Bug 38457 - [Qt] Enable passing Sputnik tests
Summary: [Qt] Enable passing Sputnik tests
Status: RESOLVED FIXED
Alias: None
Product: WebKit
Classification: Unclassified
Component: Tools / Tests (show other bugs)
Version: 528+ (Nightly build)
Hardware: All All
: P3 Normal
Assignee: QtWebKit Unassigned
URL:
Keywords: Qt
Depends on:
Blocks:
 
Reported: 2010-05-03 05:56 PDT by Csaba Osztrogonác
Modified: 2010-05-06 08:50 PDT (History)
5 users (show)

See Also:


Attachments
enable tests (3.21 KB, patch)
2010-05-03 05:56 PDT, Csaba Osztrogonác
ap: review+
Details | Formatted Diff | Diff

Note You need to log in before you can comment on or make changes to this bug.
Description Csaba Osztrogonác 2010-05-03 05:56:14 PDT
Sputnik test cases landed 4 days before: (~5000 tests)
https://bugs.webkit.org/show_bug.cgi?id=38296

I tested them on Qt bot, they are sufficiently 
stable, most of them pass, only ~50 tests fail.

Runtime of LayoutTests would be increased by ~40 sec on the bot.
(Now the runtime is ~240 sec.)
Comment 1 Csaba Osztrogonác 2010-05-03 05:56:47 PDT
Created attachment 54919 [details]
enable tests
Comment 2 Alexey Proskuryakov 2010-05-03 08:15:56 PDT
Comment on attachment 54919 [details]
enable tests

rs=me

+# Failing Sputnik tests

You could also consider landing platform specific results. Of course, these aren't all the tests that fail, we have many expected cross-platform failures checked in.
Comment 3 Csaba Osztrogonác 2010-05-05 23:18:24 PDT
(In reply to comment #2)
> (From update of attachment 54919 [details])
> rs=me
Thx, landed: http://trac.webkit.org/changeset/58863
 
> You could also consider landing platform specific results. Of course, these
> aren't all the tests that fail, we have many expected cross-platform failures
> checked in.

In general we don't land Qt specific expected results for failures,
we prefer putting these tests into the skipped list and file a bug.
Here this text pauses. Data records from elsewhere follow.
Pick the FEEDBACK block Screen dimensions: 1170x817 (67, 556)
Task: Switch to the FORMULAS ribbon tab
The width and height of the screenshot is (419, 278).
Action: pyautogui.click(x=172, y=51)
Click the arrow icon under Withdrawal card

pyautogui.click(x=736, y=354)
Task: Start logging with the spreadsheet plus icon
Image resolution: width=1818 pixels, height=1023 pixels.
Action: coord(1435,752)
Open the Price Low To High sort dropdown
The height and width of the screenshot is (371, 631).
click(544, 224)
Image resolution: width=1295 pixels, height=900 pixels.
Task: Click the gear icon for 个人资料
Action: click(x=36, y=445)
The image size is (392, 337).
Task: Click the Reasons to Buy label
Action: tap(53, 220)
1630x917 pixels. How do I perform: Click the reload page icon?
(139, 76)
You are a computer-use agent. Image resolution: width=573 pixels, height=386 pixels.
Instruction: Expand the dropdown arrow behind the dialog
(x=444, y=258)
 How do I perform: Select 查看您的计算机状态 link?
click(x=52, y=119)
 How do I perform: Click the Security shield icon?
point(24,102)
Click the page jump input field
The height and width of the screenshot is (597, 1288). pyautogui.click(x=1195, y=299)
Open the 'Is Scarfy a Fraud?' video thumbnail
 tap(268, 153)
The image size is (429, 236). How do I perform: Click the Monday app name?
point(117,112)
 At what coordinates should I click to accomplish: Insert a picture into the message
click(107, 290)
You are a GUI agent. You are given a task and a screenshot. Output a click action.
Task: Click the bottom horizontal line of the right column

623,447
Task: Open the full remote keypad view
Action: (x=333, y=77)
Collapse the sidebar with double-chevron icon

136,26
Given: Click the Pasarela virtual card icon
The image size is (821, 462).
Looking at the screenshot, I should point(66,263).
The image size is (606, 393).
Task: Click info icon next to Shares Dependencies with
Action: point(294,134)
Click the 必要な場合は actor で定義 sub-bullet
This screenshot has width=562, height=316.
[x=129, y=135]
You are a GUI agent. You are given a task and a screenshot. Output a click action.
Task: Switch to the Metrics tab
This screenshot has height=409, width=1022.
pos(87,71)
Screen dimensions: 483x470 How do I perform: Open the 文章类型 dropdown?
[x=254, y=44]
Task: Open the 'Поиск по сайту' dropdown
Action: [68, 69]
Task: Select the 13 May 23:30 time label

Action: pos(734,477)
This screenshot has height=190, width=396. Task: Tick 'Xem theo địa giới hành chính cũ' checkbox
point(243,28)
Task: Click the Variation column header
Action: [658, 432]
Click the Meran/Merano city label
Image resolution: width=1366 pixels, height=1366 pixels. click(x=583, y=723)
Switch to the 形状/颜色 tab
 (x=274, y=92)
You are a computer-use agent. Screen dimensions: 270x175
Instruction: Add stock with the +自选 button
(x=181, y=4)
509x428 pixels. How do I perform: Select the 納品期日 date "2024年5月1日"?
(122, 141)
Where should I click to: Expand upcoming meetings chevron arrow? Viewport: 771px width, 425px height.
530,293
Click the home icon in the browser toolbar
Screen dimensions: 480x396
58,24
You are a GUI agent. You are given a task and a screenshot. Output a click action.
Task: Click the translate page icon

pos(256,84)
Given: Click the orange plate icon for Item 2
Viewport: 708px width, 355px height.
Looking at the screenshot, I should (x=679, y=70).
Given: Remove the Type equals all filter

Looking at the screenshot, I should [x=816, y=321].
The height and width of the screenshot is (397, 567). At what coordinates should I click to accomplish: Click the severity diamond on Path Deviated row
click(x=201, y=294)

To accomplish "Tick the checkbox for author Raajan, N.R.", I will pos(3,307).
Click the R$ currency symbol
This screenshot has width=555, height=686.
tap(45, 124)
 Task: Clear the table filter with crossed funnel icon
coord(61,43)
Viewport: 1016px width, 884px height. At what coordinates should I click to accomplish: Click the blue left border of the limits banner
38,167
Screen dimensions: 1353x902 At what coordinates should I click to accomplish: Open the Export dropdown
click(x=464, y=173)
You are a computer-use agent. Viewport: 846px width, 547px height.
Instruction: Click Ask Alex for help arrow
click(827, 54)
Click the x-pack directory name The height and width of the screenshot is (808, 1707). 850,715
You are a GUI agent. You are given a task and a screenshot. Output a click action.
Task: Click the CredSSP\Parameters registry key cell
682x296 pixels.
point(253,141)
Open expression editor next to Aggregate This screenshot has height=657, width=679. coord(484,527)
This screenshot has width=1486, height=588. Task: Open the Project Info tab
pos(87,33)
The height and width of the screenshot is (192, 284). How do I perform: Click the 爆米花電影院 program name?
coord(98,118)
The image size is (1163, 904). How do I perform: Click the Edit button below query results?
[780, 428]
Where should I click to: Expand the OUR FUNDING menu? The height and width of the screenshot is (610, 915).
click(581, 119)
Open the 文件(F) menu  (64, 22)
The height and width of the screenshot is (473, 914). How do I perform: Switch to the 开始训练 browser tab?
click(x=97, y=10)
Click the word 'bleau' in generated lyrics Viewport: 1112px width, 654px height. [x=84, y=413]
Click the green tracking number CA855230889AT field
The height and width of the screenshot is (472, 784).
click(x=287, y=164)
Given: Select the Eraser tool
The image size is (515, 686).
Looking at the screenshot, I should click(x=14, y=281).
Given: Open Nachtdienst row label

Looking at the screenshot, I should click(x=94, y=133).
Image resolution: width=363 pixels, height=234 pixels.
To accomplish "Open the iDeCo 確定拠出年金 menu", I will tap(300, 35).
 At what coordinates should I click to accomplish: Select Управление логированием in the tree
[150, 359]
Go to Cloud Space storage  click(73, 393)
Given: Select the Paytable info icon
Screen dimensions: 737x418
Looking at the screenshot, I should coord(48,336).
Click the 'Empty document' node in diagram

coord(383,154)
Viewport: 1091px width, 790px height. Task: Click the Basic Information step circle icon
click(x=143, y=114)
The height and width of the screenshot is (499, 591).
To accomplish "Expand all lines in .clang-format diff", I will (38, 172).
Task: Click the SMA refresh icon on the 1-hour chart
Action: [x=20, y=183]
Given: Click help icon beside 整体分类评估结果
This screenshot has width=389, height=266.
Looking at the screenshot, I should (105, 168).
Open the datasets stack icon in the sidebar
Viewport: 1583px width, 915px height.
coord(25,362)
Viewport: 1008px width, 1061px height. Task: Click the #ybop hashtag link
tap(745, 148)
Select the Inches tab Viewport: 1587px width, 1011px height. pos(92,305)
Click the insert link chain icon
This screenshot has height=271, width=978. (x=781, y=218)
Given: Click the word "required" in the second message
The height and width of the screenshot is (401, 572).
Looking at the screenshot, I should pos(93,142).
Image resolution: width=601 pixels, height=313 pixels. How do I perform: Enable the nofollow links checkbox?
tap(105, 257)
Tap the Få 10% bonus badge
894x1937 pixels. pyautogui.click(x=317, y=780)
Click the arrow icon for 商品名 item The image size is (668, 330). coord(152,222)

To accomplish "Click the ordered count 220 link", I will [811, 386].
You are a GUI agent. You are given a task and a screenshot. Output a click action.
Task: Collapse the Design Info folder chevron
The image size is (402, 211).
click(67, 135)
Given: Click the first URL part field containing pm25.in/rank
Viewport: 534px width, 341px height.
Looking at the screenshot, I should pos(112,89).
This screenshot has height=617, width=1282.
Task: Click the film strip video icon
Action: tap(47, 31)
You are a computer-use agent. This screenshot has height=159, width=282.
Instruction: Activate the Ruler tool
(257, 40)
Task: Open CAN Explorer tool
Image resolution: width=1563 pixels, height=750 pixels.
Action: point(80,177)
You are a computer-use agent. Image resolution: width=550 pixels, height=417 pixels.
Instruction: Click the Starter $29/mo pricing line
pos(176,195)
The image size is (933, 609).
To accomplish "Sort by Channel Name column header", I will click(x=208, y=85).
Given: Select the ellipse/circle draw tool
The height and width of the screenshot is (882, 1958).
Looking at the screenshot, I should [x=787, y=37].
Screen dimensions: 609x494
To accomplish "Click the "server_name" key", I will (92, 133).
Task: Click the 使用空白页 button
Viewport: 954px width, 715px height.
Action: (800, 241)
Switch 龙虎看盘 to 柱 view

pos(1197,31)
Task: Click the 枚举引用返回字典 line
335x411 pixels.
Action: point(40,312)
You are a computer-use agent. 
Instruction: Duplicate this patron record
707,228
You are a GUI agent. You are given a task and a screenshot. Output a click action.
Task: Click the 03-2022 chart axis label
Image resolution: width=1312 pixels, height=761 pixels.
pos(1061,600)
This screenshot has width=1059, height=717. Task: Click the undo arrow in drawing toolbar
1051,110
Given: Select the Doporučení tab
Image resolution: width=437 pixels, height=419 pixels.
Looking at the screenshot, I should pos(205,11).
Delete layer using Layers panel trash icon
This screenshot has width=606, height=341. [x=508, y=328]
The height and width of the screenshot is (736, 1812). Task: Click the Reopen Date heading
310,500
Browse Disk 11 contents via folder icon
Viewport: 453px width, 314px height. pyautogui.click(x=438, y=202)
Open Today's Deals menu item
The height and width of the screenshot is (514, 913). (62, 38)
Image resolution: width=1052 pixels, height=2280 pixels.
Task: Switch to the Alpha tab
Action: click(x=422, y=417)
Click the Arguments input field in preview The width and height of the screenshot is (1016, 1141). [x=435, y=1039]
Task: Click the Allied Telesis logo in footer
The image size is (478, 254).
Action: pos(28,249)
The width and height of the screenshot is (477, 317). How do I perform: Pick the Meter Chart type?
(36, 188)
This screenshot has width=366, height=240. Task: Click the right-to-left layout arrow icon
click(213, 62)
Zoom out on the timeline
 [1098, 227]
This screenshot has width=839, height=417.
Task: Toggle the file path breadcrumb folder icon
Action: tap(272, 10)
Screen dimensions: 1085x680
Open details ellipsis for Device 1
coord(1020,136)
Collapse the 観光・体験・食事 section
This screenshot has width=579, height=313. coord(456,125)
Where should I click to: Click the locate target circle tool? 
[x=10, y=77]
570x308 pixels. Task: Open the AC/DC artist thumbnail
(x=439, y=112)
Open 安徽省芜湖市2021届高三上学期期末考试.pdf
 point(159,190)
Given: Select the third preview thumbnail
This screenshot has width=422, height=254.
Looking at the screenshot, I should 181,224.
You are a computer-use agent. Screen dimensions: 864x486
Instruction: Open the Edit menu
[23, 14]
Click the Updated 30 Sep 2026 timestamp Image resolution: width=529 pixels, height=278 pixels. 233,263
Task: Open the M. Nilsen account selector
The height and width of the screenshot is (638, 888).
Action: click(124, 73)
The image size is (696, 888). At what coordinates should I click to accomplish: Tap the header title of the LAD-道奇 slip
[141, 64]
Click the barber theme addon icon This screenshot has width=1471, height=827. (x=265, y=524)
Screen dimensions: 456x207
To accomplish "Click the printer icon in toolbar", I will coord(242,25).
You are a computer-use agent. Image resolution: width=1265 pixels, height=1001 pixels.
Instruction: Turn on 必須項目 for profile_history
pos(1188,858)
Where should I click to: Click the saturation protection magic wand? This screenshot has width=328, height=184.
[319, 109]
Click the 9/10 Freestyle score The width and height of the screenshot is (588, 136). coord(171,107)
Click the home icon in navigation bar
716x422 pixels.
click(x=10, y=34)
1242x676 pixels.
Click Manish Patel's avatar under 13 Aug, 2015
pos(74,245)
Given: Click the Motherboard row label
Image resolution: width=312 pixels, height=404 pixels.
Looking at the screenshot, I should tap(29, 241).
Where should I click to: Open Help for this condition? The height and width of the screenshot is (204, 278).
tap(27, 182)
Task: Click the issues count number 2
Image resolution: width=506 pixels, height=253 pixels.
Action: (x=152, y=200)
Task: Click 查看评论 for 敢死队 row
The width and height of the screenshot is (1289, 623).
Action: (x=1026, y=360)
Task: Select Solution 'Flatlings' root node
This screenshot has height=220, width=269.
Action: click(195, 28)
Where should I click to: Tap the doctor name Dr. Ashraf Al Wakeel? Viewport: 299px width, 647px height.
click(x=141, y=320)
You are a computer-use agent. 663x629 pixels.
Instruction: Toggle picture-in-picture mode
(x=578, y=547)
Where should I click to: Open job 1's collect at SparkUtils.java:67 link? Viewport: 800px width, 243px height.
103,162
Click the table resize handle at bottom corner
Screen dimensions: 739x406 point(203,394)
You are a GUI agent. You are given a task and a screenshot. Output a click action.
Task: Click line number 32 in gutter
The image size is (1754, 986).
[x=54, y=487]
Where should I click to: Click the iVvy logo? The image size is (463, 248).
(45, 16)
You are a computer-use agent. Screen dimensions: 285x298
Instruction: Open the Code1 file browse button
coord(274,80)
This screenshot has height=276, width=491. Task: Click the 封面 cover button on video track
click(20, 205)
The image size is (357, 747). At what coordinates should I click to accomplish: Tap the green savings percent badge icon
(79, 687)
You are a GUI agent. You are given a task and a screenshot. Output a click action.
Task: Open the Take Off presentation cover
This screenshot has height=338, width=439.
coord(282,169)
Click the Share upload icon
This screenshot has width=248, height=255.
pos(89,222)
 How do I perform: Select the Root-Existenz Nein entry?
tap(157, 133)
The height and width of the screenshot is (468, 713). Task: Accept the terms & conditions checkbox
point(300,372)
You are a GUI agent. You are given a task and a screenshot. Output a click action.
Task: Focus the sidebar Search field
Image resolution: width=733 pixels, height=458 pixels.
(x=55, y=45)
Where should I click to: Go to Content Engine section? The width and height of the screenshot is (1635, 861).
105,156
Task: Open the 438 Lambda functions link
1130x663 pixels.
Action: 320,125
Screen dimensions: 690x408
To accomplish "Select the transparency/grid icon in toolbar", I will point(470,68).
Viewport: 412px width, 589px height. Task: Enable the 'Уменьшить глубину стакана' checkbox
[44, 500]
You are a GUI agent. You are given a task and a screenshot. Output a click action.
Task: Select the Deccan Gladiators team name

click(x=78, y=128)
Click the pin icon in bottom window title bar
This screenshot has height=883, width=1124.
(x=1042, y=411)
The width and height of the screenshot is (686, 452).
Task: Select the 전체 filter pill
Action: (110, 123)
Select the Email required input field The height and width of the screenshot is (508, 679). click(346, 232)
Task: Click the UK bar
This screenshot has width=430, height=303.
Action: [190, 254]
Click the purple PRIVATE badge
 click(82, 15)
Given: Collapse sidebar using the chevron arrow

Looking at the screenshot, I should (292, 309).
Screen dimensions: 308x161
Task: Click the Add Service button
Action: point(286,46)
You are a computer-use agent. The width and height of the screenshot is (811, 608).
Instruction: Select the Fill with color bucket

I know disabling a complex test can be worse than check in couple of failures  (eg. FAIL instead of PASS) into the expected file. But I don't see now how can we maintain which expected file is absolutely correct and which consists failures. We will think how can we do it. 

I cc-ed Simon, Tor Arne, Kenneth and András too. Guys, I think we 
should discuss check-in or not check-in failures policy sometime somewhere.
Comment 4 Andras Becsi 2010-05-06 03:16:58 PDT
If I am correct these tests are dumpAsText() tests, so my opinion is that we could check in results for tests which have any PASS hunks in the output. If someone fixes some issues he or she could easily decide if the resulting test failure is due to wrong expected results or some regression.
In general I think this kind of policy would be a step forward, but I am categorically against checking in wrong DRT tree dumps, because to decide afterwards if the dump is correct or not is really hard.
 
(In reply to comment #3)
> (In reply to comment #2)
> > (From update of attachment 54919 [details] [details])
> > rs=me
> Thx, landed: http://trac.webkit.org/changeset/58863
> 
> > You could also consider landing platform specific results. Of course, these
> > aren't all the tests that fail, we have many expected cross-platform failures
> > checked in.
> 
> In general we don't land Qt specific expected results for failures,
> we prefer putting these tests into the skipped list and file a bug.
> 
> I know disabling a complex test can be worse than check in couple of failures 
> (eg. FAIL instead of PASS) into the expected file. But I don't see now how can
> we maintain which expected file is absolutely correct and which consists
> failures. We will think how can we do it. 
> 
> I cc-ed Simon, Tor Arne, Kenneth and András too. Guys, I think we 
> should discuss check-in or not check-in failures policy sometime somewhere.
Comment 5 Tor Arne Vestbø 2010-05-06 03:29:10 PDT
(In reply to comment #4)
> If I am correct these tests are dumpAsText() tests, so my opinion is that we
> could check in results for tests which have any PASS hunks in the output. If
> someone fixes some issues he or she could easily decide if the resulting test
> failure is due to wrong expected results or some regression.
> In general I think this kind of policy would be a step forward, but I am
> categorically against checking in wrong DRT tree dumps, because to decide
> afterwards if the dump is correct or not is really hard.

I agree, for dumpAsText it makes sense. For render tree output we prefer to skip tests for now.
Comment 6 Alexey Proskuryakov 2010-05-06 08:50:30 PDT
Sputnik tests are weird - they silently run subtests until the first failure, at which time they bail out and print an error message. Only if there were no (unexpected) errors during the run, PASS is printed.